> _Request A_:
Answer these questions using the passage about the RU Hohen Neuendorf rugby club:
(i) In which district is the club located?
(ii) Which two clubs merged to form it?
(iii) What was its best result in its first spell in the 2nd Rugby-Bundesliga?
> _Request B_:
Carry the history of the RU Hohen Neuendorf rugby club forward from its final sentence.

--- START OF Passage ---

The RU Hohen Neuendorf is a German rugby union club from Hohen Neuendorf, currently playing in the  Rugby-Bundesliga.

The club is located in the Oberhavel district, north west of Berlin. The district is home to two more rugby union clubs, Stahl Hennigsdorf Rugby and Veltener RC.

History
The club was formed in November 1997, when Grün-Weiß Birkenwerder and the Rugbyclub Hohen Neuendorf merged.

It achieved promotion from the Rugby-Regionalliga to the 2nd Rugby-Bundesliga in 2003 and spent three seasons at this level, with a fourth place in 2005 as its best result.

After returning to the Regionalliga in 2006, it won promotion to the second division once more in 2008 and now played there as a mid-table side until 2012 when it was forcefully relegated after missing two league matches without adequate excuse.

--- END OF Passage ---
--- START OF Data listing ---

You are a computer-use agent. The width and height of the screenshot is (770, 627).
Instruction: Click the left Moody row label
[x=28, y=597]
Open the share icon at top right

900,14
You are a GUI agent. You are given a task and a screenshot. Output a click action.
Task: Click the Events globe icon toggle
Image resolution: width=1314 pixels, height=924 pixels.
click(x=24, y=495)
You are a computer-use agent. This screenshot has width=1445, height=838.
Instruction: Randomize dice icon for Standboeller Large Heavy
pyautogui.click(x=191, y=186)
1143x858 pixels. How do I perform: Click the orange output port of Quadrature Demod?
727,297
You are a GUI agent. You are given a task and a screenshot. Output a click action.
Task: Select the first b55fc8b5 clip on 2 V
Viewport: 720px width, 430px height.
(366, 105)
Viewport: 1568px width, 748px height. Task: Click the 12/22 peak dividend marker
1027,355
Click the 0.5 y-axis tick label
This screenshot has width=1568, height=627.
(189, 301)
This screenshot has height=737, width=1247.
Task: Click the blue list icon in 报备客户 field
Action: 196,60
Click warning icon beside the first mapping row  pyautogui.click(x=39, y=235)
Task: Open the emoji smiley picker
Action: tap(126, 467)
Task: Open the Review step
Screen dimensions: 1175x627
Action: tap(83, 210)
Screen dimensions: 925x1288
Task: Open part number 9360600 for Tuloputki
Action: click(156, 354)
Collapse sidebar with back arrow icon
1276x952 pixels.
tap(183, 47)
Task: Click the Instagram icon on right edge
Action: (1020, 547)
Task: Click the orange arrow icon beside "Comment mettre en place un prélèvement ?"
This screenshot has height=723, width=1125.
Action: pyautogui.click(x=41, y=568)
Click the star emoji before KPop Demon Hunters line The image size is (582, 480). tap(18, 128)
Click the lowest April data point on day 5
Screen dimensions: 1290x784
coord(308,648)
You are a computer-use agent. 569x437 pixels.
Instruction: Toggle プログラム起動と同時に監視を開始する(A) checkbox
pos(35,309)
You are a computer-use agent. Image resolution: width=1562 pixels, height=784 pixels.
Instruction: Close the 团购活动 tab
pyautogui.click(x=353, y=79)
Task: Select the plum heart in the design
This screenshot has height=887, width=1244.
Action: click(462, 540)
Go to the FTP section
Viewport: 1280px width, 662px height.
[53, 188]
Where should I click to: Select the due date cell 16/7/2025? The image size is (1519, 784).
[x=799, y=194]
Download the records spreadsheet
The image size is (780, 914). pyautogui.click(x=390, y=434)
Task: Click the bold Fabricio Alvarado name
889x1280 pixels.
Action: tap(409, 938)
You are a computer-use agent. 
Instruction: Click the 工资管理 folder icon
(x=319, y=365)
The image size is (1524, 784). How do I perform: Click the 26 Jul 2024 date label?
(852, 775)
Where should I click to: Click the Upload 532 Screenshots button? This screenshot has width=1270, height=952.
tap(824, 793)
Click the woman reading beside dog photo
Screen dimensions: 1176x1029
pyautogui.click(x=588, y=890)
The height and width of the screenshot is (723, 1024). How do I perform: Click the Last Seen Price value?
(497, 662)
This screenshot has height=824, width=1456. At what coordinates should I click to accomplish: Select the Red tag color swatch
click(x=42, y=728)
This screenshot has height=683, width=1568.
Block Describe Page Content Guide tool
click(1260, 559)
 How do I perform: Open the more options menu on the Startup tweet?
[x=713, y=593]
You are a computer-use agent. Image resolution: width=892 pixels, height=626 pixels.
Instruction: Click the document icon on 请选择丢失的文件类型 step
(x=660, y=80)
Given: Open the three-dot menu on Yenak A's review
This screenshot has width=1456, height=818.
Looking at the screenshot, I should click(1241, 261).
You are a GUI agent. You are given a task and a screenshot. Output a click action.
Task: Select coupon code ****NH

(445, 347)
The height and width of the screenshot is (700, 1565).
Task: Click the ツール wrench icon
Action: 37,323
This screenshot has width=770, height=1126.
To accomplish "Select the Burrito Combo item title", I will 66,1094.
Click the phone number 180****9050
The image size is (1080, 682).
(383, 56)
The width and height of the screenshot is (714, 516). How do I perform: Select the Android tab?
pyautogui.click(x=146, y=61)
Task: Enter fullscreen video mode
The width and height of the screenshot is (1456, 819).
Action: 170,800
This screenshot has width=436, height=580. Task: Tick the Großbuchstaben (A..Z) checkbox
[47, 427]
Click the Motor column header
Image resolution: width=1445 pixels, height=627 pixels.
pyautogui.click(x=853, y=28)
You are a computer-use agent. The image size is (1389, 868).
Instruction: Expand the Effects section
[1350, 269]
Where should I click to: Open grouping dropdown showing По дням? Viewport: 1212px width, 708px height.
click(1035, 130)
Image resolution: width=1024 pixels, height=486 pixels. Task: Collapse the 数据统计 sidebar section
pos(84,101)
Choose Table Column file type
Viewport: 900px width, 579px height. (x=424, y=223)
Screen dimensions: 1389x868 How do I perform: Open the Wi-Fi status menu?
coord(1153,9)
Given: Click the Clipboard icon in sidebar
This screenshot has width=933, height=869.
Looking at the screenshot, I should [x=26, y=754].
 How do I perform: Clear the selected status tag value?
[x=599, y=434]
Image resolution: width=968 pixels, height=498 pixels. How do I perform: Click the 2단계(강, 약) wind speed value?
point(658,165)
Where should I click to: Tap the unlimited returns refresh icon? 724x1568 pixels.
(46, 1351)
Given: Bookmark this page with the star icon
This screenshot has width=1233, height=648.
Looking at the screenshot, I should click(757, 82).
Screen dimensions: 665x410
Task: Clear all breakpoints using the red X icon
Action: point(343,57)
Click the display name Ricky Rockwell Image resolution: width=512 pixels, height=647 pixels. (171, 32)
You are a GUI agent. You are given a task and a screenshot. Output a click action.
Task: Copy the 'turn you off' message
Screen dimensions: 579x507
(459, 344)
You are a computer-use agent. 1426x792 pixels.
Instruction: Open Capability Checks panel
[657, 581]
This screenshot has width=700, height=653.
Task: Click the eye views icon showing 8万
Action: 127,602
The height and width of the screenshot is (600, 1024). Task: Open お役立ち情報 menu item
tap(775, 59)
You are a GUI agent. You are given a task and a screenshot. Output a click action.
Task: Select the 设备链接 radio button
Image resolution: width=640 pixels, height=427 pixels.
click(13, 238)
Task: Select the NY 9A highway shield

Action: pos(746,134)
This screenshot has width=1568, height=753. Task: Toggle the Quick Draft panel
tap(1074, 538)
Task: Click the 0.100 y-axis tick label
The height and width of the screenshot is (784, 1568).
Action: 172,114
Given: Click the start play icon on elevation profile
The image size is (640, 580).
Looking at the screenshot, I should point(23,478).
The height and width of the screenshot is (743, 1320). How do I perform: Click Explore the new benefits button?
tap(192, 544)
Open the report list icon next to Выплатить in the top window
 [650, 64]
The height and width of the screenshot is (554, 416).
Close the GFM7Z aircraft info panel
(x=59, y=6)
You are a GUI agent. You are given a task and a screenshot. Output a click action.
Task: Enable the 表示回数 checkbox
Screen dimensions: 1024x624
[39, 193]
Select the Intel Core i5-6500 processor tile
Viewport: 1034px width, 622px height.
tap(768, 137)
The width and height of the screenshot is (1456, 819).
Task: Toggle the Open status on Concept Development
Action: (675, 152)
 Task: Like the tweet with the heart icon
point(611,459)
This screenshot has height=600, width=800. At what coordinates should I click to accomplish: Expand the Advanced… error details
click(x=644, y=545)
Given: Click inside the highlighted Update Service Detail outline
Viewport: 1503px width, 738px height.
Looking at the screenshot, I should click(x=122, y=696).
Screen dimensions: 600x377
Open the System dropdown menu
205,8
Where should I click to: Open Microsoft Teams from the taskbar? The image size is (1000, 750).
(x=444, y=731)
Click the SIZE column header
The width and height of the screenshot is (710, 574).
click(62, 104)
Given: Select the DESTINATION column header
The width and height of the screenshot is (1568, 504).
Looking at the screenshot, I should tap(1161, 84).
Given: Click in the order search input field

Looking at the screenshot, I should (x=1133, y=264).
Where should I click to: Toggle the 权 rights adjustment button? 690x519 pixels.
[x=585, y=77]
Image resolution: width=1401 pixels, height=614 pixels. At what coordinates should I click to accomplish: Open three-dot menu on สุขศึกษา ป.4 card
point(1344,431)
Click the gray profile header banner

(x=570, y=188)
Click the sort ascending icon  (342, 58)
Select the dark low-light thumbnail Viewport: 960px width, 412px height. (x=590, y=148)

--- END OF Data listing ---

> _Exercise output A_:
(i) The Oberhavel district, north west of Berlin.
(ii) Grün-Weiß Birkenwerder and the Rugbyclub Hohen Neuendorf.
(iii) A fourth place in 2005.

> _Exercise output B_:
A championship in the Regionalliga in 2012–13 took the club back up to the 2nd Bundesliga again for the following season. The club qualified for the DRV-Pokal in 2013–14 and was knocked out by Heidelberger TV in the quarter finals of the play-offs. Promoted to the Rugby-Bundesliga for 2014–15 the club qualified for the championship round where it came seventh and missed out on play-off qualification.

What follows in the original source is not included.